When he reveals his decision to the guys, they all respond that it was Gracen’s duty to support his son. Then Marmaduke hears his parents discussing him later that night, right before he informs them he’s leaving to make his own way in America.
Leila, unlike happy Gracen, is worried sick over his whereabouts. But, when she calls him the next day and hears his phone making its distinctive rooster ring, the sound leads her and Gracen next door to Laird’s house. Marmaduke is staying there, and he and Laird are hitting it off fabulously. In fact, Laird considers him a son that he didn’t have to go through the boring part of raising.

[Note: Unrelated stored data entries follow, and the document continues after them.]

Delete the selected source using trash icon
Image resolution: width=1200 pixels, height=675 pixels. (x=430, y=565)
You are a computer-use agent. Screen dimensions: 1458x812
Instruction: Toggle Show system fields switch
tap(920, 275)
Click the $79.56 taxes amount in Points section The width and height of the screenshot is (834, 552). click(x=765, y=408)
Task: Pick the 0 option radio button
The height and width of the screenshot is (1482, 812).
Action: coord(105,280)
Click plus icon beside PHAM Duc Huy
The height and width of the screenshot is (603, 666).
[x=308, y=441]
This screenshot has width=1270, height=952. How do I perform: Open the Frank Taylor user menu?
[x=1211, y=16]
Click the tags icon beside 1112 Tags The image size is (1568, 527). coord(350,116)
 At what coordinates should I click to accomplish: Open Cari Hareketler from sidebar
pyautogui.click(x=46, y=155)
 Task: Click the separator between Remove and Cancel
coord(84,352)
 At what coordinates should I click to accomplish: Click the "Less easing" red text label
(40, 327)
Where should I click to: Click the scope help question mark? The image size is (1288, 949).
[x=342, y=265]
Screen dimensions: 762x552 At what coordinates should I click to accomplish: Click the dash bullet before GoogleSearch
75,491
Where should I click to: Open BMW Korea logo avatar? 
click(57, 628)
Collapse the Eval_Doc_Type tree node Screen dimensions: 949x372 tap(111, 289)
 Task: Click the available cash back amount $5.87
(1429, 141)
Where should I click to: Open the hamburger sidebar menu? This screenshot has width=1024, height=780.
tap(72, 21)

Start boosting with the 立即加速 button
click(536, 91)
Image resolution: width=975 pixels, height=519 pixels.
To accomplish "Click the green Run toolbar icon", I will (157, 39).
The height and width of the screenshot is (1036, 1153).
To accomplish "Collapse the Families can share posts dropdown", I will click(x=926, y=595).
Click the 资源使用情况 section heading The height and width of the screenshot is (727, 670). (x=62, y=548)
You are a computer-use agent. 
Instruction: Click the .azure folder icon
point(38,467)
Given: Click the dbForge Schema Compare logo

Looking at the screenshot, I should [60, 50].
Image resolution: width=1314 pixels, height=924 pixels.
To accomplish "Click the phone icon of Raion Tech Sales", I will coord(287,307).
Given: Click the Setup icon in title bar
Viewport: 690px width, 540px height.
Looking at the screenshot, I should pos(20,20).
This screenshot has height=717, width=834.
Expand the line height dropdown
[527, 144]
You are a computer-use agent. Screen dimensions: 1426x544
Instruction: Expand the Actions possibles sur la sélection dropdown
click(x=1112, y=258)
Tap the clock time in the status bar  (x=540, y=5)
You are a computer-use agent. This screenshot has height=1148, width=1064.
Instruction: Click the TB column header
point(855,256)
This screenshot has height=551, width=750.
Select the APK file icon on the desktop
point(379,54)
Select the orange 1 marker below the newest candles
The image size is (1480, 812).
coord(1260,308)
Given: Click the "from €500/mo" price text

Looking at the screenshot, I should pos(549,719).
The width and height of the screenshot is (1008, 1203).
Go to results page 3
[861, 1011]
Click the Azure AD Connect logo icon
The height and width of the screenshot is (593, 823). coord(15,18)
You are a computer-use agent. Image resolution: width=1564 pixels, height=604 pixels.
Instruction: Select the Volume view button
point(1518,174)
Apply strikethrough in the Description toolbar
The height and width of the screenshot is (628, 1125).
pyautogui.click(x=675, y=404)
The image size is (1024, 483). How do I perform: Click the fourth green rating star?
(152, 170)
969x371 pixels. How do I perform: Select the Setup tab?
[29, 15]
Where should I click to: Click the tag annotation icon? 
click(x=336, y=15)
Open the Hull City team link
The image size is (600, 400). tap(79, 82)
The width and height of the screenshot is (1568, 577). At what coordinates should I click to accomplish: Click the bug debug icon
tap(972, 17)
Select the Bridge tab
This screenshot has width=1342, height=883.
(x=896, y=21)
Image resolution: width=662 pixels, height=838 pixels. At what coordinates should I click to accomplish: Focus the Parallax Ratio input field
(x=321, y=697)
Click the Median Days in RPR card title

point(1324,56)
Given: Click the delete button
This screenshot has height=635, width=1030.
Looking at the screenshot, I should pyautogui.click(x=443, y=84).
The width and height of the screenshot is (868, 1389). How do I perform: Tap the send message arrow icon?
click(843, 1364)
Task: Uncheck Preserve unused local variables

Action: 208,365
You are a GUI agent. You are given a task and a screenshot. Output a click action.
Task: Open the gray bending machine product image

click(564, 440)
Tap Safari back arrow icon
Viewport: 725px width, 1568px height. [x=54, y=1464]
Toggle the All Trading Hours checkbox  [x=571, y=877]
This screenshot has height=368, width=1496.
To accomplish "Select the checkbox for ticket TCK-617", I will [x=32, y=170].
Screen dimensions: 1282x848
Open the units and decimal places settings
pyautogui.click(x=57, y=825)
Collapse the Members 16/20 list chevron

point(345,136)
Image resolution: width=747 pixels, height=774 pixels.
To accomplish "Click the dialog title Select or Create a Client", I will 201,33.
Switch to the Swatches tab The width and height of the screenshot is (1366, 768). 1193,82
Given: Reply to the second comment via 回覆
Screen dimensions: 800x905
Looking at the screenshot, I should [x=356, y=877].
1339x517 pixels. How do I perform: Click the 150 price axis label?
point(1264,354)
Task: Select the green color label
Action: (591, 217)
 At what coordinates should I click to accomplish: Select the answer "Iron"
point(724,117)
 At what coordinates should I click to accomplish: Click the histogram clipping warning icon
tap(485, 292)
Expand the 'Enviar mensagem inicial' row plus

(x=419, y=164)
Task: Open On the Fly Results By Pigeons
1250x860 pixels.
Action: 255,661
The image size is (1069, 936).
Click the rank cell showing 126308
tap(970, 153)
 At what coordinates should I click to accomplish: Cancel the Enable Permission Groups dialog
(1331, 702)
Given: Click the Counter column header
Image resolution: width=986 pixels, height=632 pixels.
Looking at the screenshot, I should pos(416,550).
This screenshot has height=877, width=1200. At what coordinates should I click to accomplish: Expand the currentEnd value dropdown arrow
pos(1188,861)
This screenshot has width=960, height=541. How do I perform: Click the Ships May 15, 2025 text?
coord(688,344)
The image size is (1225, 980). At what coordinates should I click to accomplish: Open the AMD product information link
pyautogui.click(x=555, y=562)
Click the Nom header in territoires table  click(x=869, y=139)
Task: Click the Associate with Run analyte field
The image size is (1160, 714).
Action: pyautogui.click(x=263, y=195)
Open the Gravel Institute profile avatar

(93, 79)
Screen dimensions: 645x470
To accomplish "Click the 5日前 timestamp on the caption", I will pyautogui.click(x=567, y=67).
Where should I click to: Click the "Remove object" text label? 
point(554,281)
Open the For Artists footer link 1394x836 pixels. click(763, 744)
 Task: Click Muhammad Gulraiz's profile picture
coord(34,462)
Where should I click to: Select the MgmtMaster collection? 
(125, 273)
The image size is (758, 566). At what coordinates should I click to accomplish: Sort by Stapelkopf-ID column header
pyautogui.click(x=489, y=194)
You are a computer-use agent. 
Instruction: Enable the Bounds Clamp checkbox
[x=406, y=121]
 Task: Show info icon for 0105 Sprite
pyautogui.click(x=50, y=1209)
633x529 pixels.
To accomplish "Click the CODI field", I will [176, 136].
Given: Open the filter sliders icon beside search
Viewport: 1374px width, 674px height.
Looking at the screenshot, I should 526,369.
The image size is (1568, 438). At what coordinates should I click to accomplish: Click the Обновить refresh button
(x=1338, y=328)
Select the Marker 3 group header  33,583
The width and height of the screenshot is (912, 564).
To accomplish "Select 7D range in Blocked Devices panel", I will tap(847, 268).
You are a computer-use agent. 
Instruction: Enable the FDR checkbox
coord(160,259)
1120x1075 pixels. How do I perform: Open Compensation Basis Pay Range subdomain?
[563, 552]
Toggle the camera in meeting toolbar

Laird likes having Marmaduke around so much, he decides to invest in his sheep mowing business, and the animals arrive soon after. The dentist figures it’s about helping Marmaduke follow his dreams, while Gracen thinks he’s only prolonging one of his son’s numerous doomed money-making schemes.
To Gracen’s shock, though, it initially seems that the sheep mowing business is producing excellent results, and Marmaduke is making a lot of money. Still, Gracen refuses to support his son’s venture, until Leila gets him to understand why — if he does admit that Marmaduke was right about the sheep, he’ll then have to admit that Marmaduke was probably right about other previous wild ideas that Gracen didn’t bother listening to.
As the Brookers are having this conversation, people in the Hillsbridge neighborhood are discovering that the sheep are destroying their lawns. Apparently, there’s not enough grass to keep the animals full, and they’re eating everything in sight. Frightened Marmaduke soon flees the area with an angry mob of residents on his heels.
Thankfully, Gracen finds his son trying to hitch a ride, and he tells Marmaduke he’s proud of him. Marmaduke agrees to return home then, but he insists on walking despite his father’s offer of a ride. He arrives back to the safety of the house just as the angry mob gets there. In gratitude, Marmaduke confesses that he needs to start taking more responsibility, and he gives his father $20 for the first year of rent [where do I get housing like that?!].
The episode’s subplot revolves around Dougie and Aubrey. Both men become obsessed with their lives at 22, the same age that Marmaduke is, when the carpoolers try to convince Gracen he should support his son’s efforts.
At that young age, Laird was traveling around Europe and getting all kinds of diseases, while Aubrey was in an Earth, Wind & Fire-style band called Soil, Breeze & Embers. Later, Aubrey tries to get rid of the stage outfit he used to wear at the time, but he finds himself extremely emotionally attached to something that represents the life he had before he became an overstressed family man.
Since Dougie is just 22 right now, he becomes preoccupied with transforming his dull life. He eventually decks out his car with magnetic flames and thunderbolts, and both he and his wife begin sporting hip-hop clothing, body language, and attitudes and listening to hip-hop music. It all looks as ridiculous as it sounds.